Scorsese the Music Fan, Volume 3: “Shine A Light”

PG-13, 122 minutes, Paramount Classics

Sure Mr. Martin Scorsese is a filmmaker. Many people around the world, whether they be critics, film lovers, or others working around him in the world of cinema, would most likely consider him to be THE filmmaker, at least of his generation, with which I totally agree. If he were asked to give himself a title to what he is, I would think that above all it would boil down to the simple fact that he is a respectable fan. What has been such a significant factor in making the director’s career such a virtually flawless and consistently powerful one is that he has managed to surround himself with the things that influence him most, to let them drive him. Whether it is instilled images from Italian cinema with which he grew up with, the ruthless experiences with New York City organized crime in the 60’s, or the passion to pinpoint the perfect piece of music to accompany an already emotional frame; this man is truly a once-in-a-lifetime type of gift to the movies.

His love for a wide range of music has always complemented his films well, so when he found a glimpse of success with 1976’s Taxi Driver, he got the freedom to dictate what he would do down the immediate road of his career and eventually created what most consider the quintessential concert film. A farewell celebration for The Band, The Last Waltz was a star-studded event that was filmed unlike anything the music scene had been accustomed to at the time it was released in 1978. That was the first real look the world got at Scorsese the music fan, and it would certainly not be the last. A couple of years ago he put together No Direction Home, a staggeringly brilliant documentary for PBS on the early career of Bob Dylan. That is a piece of work that I think will stand the test of time to one day be considered a distinctive masterpiece among its genre. Now maybe more than ever, Scorsese is displaying just how much of an involved and appreciate music fan he is with the concert film, Shine A Light, showcasing The Rolling Stones’ 2006 performance at New York City’s Beacon Theater.
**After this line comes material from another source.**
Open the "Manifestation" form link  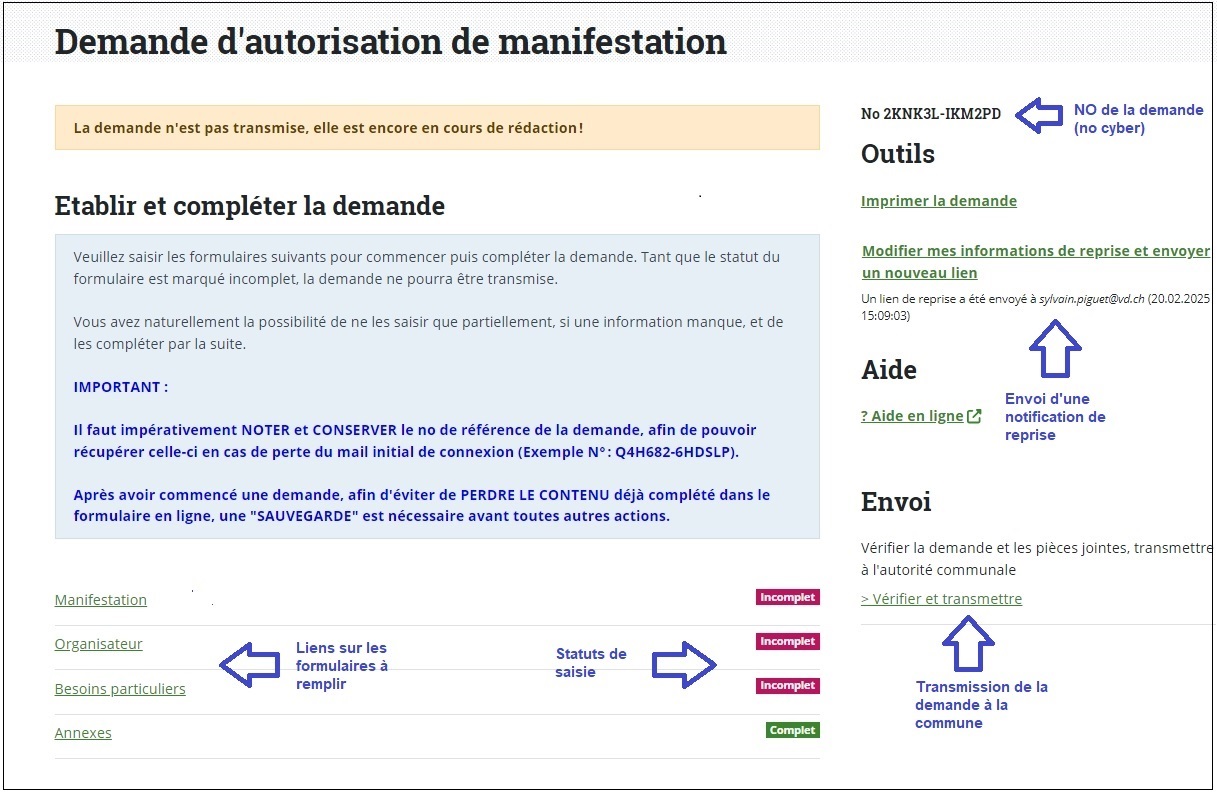(100, 599)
In an effort to create what has to be one of the most elaborate filming structures of a single, small venue concert ever, Scorsese works with more than a dozen cinematographers, chief among them Robert Richardson and including the likes of excellent names such as Robert Elswit and Emmanuel Lubeski. In a black-and-white prelude before the Beacon show begins, we get a glimpse into the obsessive and energetic filmmaker’s planning process. He has a direct working relationship with the legendary rock group, and as expected, particularly with Mick Jagger. There is a very interesting sequence in the beginning, a phone conversation between Scorsese and Jagger that could almost pass as an argument but is essentially a debate on whether or not to use moving cameras amidst the crowd. In this case, the legendary director’s opinion rules over the legendary singer/songwriter’s, and it’s a rare joy to watch the two agree to disagree. Scorsese puts himself in front of the camera quite a bit during the opening scenes and even in an exhilarating closing sequence that can only be seen to truly take in the power of. It is a good choice by the director, I think, to make himself just another part of the film by being in front of the camera this much, because he’s just making his point of simply being another one of the millions and millions of fans the band has accumulated over the last 40+ years.
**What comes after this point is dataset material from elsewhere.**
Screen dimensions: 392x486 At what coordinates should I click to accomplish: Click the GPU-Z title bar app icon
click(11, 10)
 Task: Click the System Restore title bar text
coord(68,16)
The choice for making Shine A Light only available for screening in IMAX theaters was an undeniably right one. To witness a band continue to perform at such a high level and still with each original member, all at well over 60 years of age, is remarkable, especially when they’re put under the vision of THE filmmaker. The careers of both The Stones and Scorsese are eerily similar, so something like this wonderful film experience was bound to happen. Shine A Light is inevitably here, and inevitably great.